[Exercise data Boundary: Start]

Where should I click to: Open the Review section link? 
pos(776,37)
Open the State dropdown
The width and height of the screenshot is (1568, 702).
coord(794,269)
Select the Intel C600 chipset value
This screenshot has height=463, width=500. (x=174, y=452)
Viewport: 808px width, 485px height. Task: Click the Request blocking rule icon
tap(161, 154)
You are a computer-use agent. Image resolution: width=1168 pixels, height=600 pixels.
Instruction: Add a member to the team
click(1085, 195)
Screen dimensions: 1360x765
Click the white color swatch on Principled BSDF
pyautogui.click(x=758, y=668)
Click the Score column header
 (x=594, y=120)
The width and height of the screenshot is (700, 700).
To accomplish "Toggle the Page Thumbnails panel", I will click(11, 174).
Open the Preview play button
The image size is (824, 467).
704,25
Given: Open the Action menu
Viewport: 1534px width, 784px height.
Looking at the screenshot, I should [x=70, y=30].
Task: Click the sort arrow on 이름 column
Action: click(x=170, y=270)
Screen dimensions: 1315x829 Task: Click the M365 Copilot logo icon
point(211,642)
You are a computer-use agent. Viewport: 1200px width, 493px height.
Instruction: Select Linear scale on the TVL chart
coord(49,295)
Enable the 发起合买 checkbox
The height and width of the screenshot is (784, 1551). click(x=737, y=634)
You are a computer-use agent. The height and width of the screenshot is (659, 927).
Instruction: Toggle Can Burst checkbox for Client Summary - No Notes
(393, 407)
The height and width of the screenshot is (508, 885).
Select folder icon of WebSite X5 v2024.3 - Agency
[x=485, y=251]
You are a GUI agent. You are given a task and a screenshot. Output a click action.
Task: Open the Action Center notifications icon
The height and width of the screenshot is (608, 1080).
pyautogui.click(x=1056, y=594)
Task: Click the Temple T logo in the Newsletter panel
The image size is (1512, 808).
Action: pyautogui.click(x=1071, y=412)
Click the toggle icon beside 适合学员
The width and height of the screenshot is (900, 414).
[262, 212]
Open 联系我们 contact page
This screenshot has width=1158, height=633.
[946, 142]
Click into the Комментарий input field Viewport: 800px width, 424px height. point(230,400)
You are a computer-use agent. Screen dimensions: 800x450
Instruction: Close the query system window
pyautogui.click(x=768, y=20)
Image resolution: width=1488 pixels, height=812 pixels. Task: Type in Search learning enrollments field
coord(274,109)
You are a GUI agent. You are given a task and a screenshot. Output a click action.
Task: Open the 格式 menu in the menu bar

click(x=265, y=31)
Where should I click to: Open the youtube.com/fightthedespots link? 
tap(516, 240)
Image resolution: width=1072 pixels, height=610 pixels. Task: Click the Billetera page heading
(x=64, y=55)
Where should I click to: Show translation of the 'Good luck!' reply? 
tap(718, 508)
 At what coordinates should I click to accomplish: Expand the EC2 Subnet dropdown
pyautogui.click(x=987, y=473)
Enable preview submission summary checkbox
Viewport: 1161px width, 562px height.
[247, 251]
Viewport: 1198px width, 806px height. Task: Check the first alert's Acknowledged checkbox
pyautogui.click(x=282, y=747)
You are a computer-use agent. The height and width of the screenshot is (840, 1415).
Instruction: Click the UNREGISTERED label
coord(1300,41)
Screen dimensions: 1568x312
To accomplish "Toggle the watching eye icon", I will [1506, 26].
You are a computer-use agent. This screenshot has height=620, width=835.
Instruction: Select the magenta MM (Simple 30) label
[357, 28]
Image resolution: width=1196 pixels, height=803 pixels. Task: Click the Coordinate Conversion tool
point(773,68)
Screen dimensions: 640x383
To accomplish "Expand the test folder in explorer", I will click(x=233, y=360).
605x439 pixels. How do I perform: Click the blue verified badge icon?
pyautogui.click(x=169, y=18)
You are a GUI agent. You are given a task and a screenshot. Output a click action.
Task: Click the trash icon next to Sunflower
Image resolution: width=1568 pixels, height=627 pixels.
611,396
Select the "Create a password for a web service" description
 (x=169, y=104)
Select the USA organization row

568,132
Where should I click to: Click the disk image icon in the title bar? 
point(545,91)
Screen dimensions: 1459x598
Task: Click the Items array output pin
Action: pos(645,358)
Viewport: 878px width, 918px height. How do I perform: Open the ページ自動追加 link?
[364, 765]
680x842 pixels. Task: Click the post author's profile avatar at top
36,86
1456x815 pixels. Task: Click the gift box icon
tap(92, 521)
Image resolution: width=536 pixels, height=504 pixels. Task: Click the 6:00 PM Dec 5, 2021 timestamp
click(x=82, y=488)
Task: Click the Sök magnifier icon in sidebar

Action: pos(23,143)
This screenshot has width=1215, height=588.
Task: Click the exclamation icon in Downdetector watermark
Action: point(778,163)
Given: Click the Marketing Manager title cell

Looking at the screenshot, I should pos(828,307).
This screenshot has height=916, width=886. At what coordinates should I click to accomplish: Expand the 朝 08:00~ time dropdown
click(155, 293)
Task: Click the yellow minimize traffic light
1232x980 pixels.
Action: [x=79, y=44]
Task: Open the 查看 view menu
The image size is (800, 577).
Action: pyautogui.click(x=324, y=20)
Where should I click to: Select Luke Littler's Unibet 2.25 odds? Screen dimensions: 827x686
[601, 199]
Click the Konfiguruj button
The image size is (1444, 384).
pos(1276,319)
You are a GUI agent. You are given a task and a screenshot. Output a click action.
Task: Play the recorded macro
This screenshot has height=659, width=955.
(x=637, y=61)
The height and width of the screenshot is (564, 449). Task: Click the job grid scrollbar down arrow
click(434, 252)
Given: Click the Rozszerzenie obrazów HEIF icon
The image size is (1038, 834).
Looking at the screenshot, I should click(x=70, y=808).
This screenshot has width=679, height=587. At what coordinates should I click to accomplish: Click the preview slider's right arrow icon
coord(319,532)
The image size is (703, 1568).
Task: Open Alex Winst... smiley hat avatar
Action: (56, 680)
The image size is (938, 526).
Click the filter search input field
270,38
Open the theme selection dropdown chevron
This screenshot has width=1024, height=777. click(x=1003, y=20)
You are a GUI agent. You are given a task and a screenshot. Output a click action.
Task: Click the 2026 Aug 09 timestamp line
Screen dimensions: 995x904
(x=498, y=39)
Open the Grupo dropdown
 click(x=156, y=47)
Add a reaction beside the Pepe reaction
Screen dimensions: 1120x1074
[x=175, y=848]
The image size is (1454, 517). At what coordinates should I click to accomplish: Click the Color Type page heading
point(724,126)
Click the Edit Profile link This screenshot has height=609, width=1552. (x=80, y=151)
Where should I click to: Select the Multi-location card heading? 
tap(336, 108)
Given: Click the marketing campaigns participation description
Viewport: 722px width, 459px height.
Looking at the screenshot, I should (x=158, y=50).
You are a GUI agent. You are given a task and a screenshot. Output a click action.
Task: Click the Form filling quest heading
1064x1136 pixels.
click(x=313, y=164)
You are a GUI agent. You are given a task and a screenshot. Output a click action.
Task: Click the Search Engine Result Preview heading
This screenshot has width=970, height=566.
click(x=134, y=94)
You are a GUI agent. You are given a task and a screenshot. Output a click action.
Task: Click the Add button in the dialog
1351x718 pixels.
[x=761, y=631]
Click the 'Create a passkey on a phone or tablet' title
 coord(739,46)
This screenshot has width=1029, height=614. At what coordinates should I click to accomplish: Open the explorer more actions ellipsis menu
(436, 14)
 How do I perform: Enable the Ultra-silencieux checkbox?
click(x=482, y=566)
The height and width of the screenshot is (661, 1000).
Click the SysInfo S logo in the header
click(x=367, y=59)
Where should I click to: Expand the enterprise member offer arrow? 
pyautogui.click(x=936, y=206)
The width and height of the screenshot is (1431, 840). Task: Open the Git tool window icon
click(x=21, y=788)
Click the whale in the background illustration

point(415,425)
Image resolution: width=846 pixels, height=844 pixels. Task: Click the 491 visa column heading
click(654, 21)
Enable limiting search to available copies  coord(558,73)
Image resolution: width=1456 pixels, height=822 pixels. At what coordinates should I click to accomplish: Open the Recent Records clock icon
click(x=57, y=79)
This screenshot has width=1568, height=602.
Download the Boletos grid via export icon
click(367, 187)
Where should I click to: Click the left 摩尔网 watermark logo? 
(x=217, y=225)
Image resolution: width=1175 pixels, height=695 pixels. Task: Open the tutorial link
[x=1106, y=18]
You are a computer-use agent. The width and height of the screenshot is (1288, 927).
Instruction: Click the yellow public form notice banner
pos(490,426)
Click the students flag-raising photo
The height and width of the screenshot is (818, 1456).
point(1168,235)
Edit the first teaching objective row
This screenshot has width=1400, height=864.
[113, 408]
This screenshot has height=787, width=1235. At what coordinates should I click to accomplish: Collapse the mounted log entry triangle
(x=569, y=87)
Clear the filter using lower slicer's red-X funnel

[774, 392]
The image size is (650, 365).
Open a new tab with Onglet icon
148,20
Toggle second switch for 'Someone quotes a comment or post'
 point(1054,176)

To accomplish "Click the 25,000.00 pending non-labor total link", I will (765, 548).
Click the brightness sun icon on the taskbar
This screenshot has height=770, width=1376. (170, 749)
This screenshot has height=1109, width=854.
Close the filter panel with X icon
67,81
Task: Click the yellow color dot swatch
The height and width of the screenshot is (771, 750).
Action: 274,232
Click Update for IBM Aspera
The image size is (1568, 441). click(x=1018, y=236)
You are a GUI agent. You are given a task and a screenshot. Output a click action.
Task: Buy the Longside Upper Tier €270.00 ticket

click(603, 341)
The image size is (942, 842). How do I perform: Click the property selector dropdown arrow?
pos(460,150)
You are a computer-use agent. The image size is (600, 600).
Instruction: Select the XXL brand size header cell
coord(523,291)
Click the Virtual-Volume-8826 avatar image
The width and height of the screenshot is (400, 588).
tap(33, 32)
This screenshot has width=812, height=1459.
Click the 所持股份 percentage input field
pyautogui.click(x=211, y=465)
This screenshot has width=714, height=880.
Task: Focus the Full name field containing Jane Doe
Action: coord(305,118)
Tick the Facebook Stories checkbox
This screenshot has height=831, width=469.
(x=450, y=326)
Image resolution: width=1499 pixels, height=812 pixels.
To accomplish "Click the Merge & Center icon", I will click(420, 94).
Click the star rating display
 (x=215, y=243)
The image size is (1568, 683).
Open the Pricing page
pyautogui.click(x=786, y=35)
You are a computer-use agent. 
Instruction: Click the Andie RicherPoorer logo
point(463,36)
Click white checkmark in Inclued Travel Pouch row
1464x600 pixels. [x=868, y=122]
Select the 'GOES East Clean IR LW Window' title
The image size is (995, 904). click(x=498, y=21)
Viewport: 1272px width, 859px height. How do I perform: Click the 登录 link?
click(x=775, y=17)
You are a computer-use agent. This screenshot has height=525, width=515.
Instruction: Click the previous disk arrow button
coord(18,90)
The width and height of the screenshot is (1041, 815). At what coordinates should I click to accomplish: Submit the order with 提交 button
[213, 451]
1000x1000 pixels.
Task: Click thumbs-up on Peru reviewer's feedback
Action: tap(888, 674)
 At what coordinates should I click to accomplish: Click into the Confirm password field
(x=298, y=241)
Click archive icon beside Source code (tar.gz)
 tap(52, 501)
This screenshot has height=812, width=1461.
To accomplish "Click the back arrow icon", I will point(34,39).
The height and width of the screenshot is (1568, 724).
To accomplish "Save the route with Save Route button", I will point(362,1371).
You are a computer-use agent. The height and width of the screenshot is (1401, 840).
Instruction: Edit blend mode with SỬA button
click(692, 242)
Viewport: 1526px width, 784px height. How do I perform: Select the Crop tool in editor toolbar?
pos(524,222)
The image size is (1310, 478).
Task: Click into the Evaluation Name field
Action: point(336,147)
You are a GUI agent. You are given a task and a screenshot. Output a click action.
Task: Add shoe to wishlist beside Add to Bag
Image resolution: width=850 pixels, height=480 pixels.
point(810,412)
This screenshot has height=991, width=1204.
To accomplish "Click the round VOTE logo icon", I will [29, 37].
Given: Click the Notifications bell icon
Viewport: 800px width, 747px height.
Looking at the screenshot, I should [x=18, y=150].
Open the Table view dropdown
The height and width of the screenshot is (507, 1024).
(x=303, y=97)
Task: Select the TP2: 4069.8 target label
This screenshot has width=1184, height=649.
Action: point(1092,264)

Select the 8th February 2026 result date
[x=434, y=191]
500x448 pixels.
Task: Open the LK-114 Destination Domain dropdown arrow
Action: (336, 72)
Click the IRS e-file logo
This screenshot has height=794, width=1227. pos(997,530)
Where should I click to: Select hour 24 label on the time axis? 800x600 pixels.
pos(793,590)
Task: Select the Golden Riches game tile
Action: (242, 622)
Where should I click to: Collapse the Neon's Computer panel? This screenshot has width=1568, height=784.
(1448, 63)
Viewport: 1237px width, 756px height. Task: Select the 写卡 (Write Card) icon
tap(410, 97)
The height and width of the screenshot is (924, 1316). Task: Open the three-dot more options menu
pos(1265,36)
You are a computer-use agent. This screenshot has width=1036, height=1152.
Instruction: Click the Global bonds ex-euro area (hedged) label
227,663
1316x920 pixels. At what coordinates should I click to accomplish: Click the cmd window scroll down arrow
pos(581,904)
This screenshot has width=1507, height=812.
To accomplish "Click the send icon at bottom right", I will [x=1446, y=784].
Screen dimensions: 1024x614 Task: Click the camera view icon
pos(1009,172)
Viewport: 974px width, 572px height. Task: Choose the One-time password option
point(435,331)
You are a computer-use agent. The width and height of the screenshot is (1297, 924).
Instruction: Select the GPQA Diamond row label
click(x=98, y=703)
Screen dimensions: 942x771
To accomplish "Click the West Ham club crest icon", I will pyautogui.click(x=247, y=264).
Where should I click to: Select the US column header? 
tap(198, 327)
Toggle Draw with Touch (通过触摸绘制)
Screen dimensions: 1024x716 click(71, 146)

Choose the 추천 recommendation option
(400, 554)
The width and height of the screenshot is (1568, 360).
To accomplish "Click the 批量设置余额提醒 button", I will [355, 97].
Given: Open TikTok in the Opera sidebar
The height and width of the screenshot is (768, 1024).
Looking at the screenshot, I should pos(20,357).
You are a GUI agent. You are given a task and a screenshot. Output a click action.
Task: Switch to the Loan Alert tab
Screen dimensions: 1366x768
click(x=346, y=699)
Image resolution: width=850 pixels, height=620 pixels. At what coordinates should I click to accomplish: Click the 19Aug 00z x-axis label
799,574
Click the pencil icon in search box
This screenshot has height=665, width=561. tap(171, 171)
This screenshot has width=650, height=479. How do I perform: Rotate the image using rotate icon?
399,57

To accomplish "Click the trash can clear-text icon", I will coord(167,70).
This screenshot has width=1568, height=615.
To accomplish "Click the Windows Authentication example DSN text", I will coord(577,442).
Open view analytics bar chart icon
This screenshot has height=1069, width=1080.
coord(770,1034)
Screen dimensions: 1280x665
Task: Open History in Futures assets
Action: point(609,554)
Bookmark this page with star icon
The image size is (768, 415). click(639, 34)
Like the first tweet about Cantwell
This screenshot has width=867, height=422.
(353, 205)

[Exercise data Boundary: End]

• Description of the task
Every line from the line containing "You are a computer-use agent. Image" through the line containing "The width and height of the screenshot is (700, 700)." in the records above must be retyped exactly. Leave out the rest.

• Solution for this problem
You are a computer-use agent. Image resolution: width=1168 pixels, height=600 pixels.
Instruction: Add a member to the team
click(1085, 195)
Screen dimensions: 1360x765
Click the white color swatch on Principled BSDF
pyautogui.click(x=758, y=668)
Click the Score column header
 (x=594, y=120)
The width and height of the screenshot is (700, 700).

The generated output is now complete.